Happy Easter, San Francisco — the only city where the holiday's most talked-about event isn't an egg hunt but a contest to crown the beefiest messiah in Dolores Park.

The annual Hunky Jesus competition returned this weekend, and this year's winner was — wait for it — Renewable Jesus. Because in San Francisco, even the Son of God has to have a sustainability angle. One imagines him turning water into oat milk and multiplying loaves of locally sourced sourdough.

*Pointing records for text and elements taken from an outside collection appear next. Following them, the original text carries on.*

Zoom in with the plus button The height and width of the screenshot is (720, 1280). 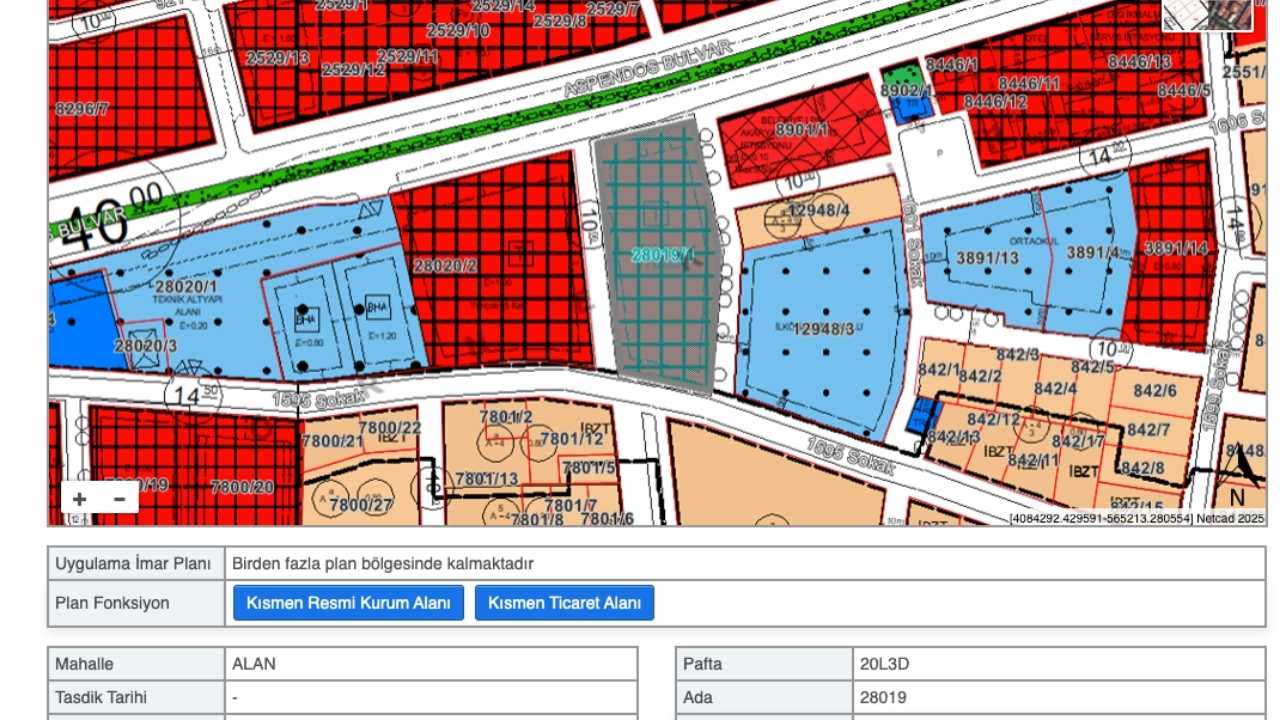point(80,498)
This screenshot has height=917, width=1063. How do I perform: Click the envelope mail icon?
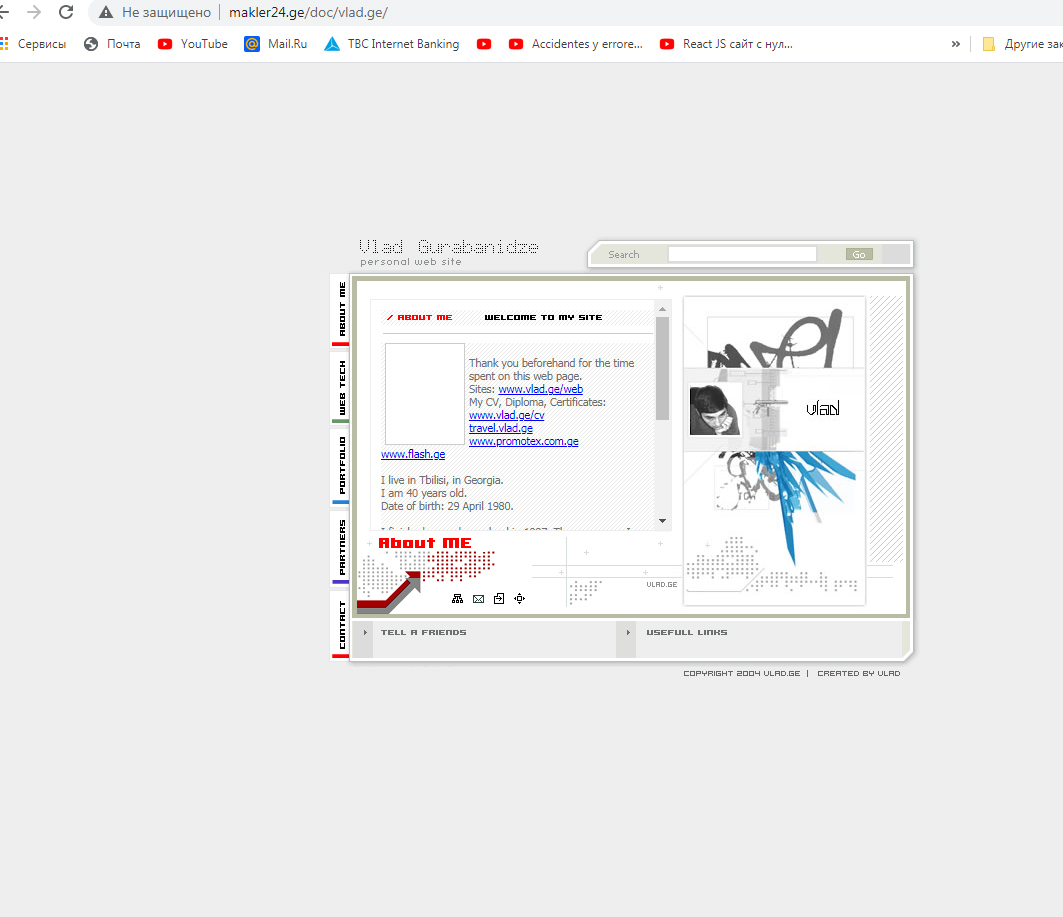coord(478,599)
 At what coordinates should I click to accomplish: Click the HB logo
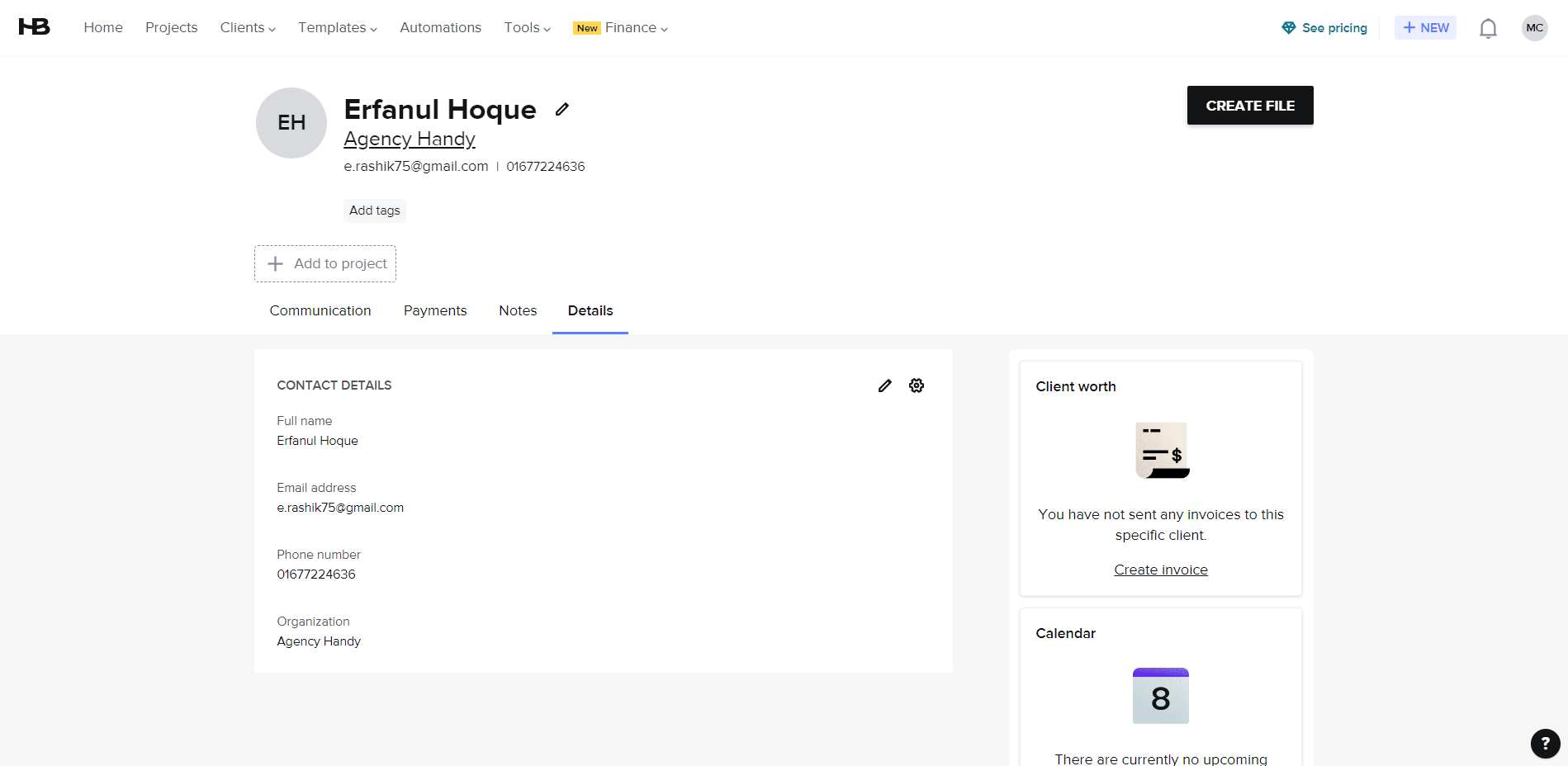pyautogui.click(x=32, y=26)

For the uninitiated, Hunky Jesus is exactly what it sounds like: contestants dress up as various interpretations of Jesus Christ and compete for the crowd's adoration in Dolores Park on Easter Sunday. It's been a fixture of the city's cultural calendar for years, organized by the Sisters of Perpetual Indulgence. It's irreverent, theatrical, and very, very San Francisco.

Look, we're not here to clutch pearls. This is a city that has always thrived on pushing boundaries, and the event is genuinely beloved by the thousands who show up every year. Dolores Park on Easter is one of those quintessentially SF scenes — sunshine (if you're lucky), packed blankets, questionable beverage choices at 11 a.m., and a guy in a loincloth holding a solar panel.

What we will say is this: the fact that the winning Jesus was themed around renewable energy tells you everything about San Francisco's cultural immune system. Even satire here has to pass an ideological purity test. You couldn't just be Hunky Jesus — you had to be policy-relevant Hunky Jesus. Somewhere, a regular Hunky Jesus with no particular platform is wondering where it all went wrong.

Still, credit where it's due: the event costs the city relatively little, draws a massive crowd, and doesn't require a $4 million feasibility study or a board of supervisors vote. By San Francisco standards, that practically makes it a model of fiscal efficiency.

Happy Easter, everyone. May your resurrections be renewable.